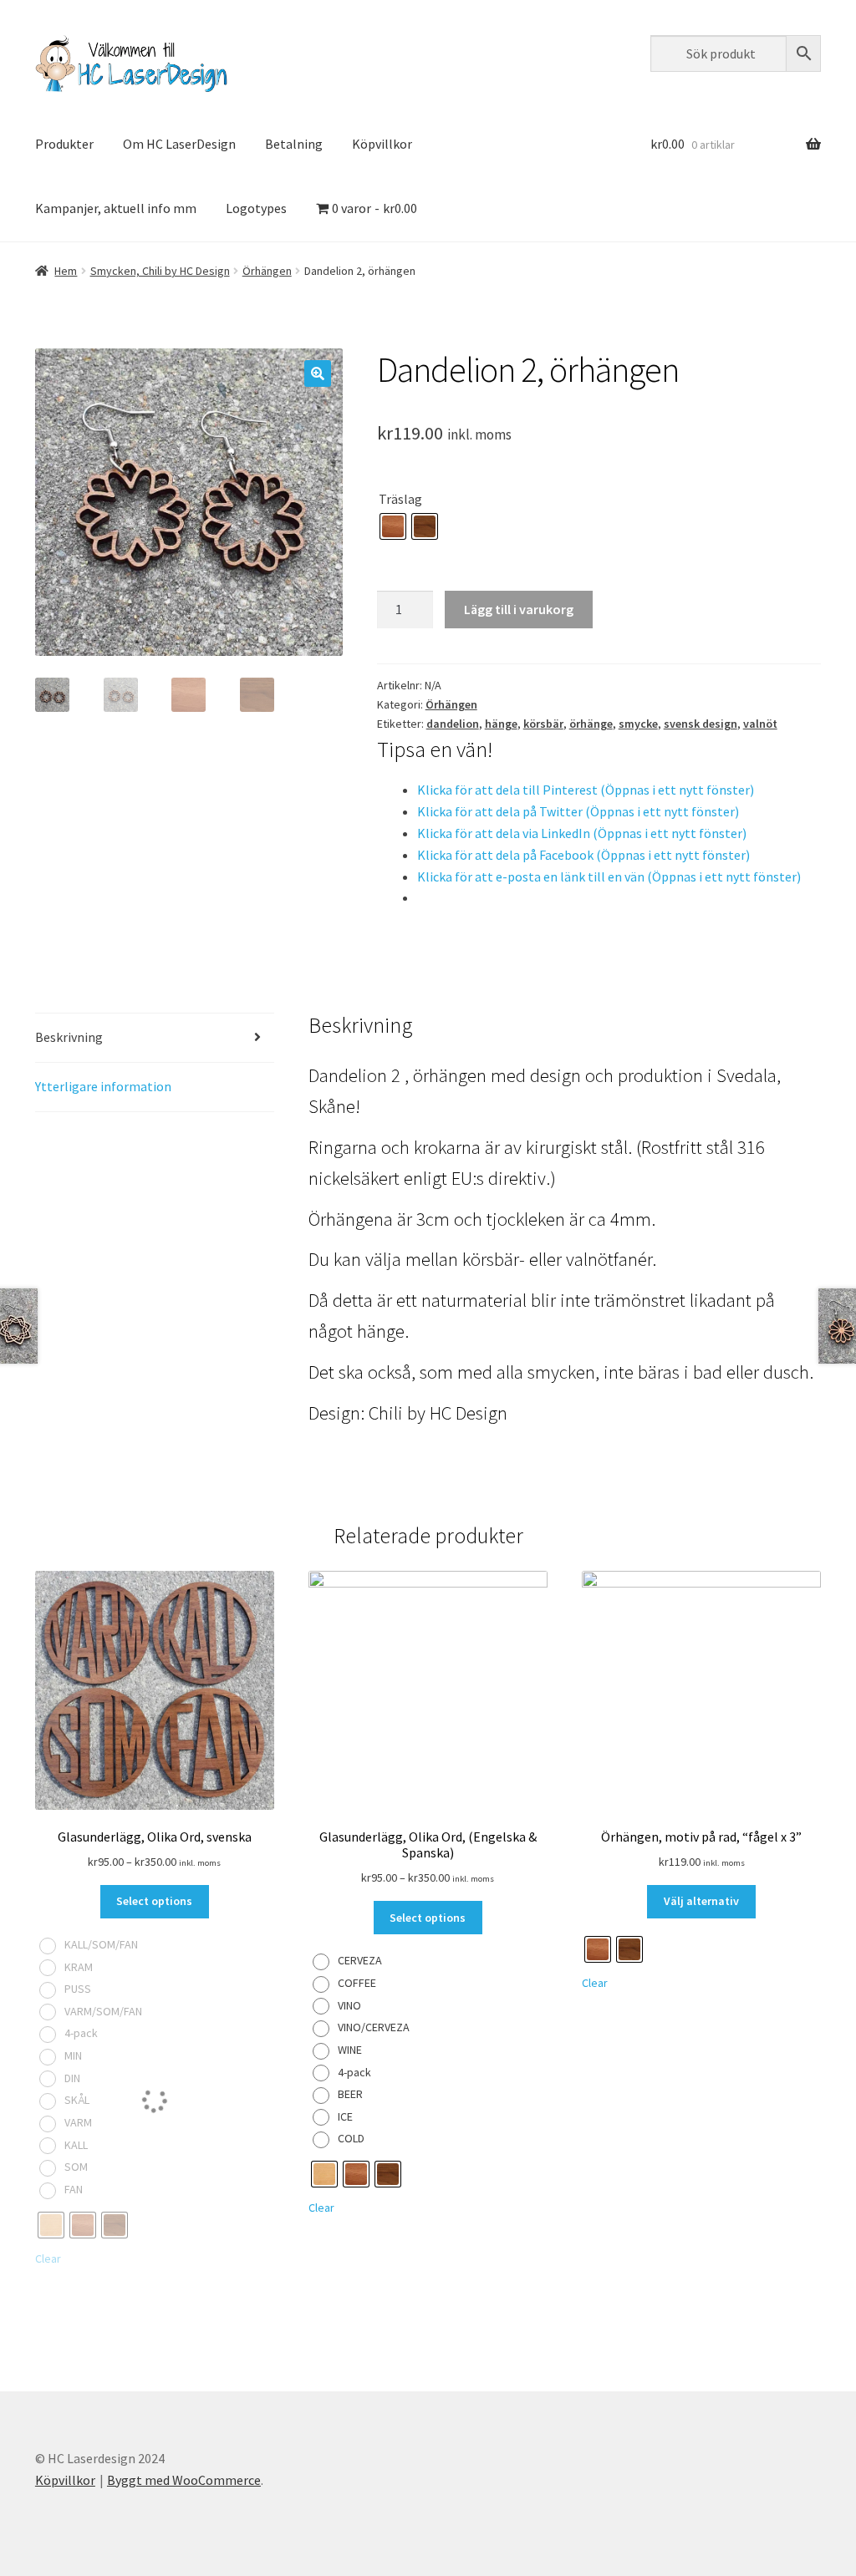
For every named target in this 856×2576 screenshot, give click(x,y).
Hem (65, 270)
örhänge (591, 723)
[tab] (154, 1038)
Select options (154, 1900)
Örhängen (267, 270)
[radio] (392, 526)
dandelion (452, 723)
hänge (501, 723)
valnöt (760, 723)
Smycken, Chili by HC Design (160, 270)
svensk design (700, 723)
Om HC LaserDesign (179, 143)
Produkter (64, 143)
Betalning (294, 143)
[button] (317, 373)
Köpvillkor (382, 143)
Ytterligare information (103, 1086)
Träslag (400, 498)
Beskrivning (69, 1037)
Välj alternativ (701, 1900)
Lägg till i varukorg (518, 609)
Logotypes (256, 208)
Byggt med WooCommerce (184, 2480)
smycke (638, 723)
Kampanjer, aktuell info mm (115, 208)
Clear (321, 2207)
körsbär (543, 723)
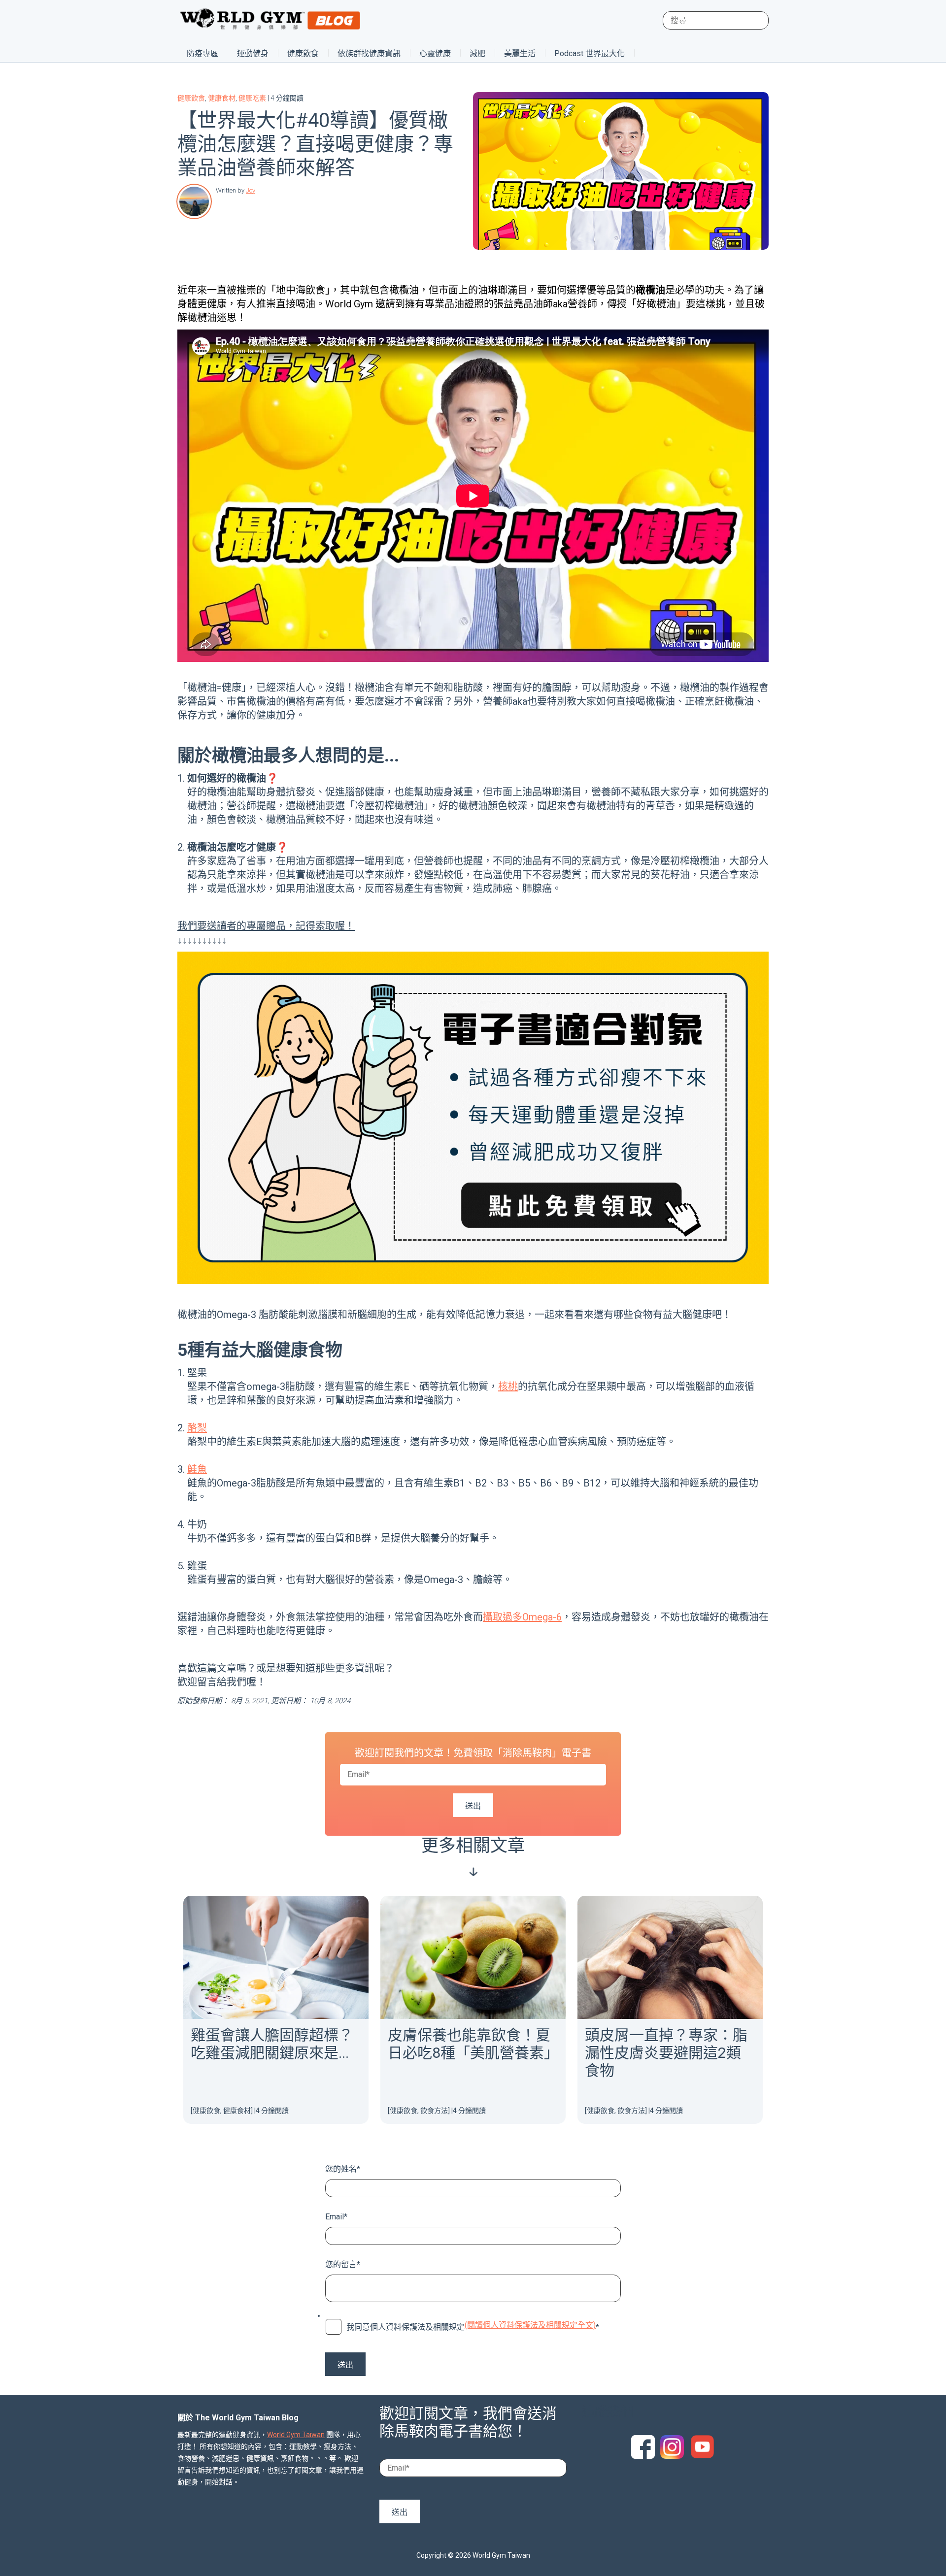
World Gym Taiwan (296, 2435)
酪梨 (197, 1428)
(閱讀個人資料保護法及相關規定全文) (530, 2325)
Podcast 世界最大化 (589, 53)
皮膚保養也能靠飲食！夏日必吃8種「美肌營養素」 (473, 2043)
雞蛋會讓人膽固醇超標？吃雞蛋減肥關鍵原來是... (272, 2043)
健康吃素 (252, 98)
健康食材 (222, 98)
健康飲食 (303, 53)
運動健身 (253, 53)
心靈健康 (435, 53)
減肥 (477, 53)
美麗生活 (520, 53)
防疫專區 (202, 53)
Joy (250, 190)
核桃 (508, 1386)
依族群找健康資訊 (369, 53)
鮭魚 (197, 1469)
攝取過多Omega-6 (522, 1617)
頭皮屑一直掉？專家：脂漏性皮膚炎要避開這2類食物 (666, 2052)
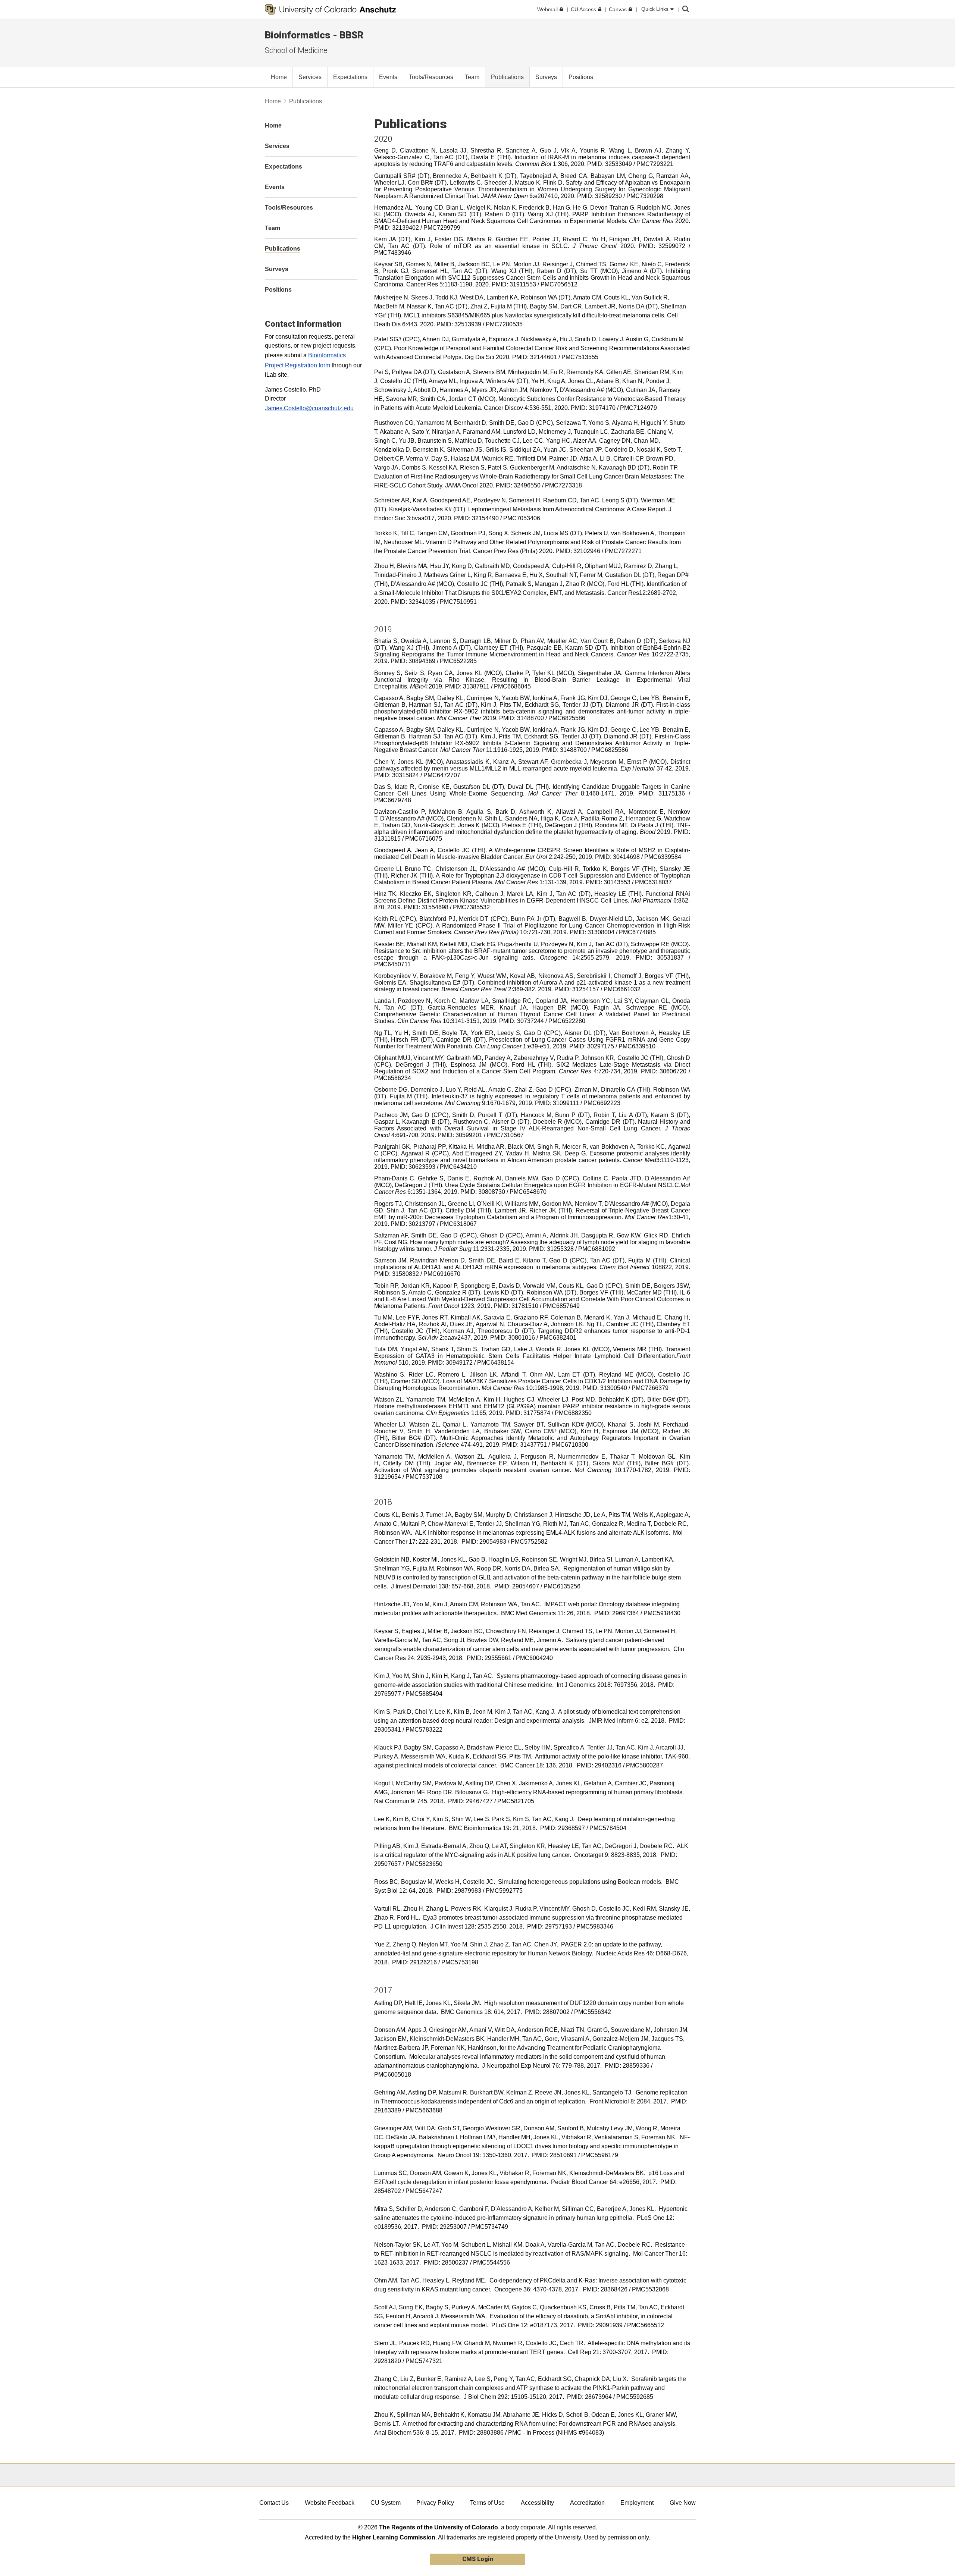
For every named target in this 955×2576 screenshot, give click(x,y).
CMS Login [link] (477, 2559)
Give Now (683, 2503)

········

**TASK ITEM:** Every record is to be restated word for word, with the pictures left out.

**EXPECTED ANSWER:**
For every named target in this 856×2576 screenshot, give click(x,y).
Hem (65, 270)
örhänge (591, 723)
[tab] (154, 1038)
Select options (154, 1900)
Örhängen (267, 270)
[radio] (392, 526)
dandelion (452, 723)
hänge (501, 723)
valnöt (760, 723)
Smycken, Chili by HC Design (160, 270)
svensk design (700, 723)
Om HC LaserDesign (179, 143)
Produkter (64, 143)
Betalning (294, 143)
[button] (317, 373)
Köpvillkor (382, 143)
Ytterligare information (103, 1086)
Träslag (400, 498)
Beskrivning (69, 1037)
Välj alternativ (701, 1900)
Lägg till i varukorg (518, 609)
Logotypes (256, 208)
Byggt med WooCommerce (184, 2480)
smycke (638, 723)
Kampanjer, aktuell info mm (115, 208)
Clear (321, 2207)
körsbär (543, 723)
World Gym Taiwan (296, 2435)
酪梨 (197, 1428)
(閱讀個人資料保護法及相關規定全文) (530, 2325)
Podcast 世界最大化 (589, 53)
皮膚保養也能靠飲食！夏日必吃8種「美肌營養素」 (473, 2043)
雞蛋會讓人膽固醇超標？吃雞蛋減肥關鍵原來是... (272, 2043)
健康吃素 (252, 98)
健康食材 (222, 98)
健康飲食 (303, 53)
運動健身 (253, 53)
心靈健康 (435, 53)
減肥 (477, 53)
美麗生活 (520, 53)
防疫專區 (202, 53)
Joy (250, 190)
核桃 (508, 1386)
依族群找健康資訊 (369, 53)
鮭魚 (197, 1469)
攝取過多Omega-6 (522, 1617)
頭皮屑一直掉？專家：脂漏性皮膚炎要避開這2類食物 (666, 2052)
For every named target in this 955×2576 screenshot, give click(x,y).
CMS Login [link] (477, 2559)
Give Now (683, 2503)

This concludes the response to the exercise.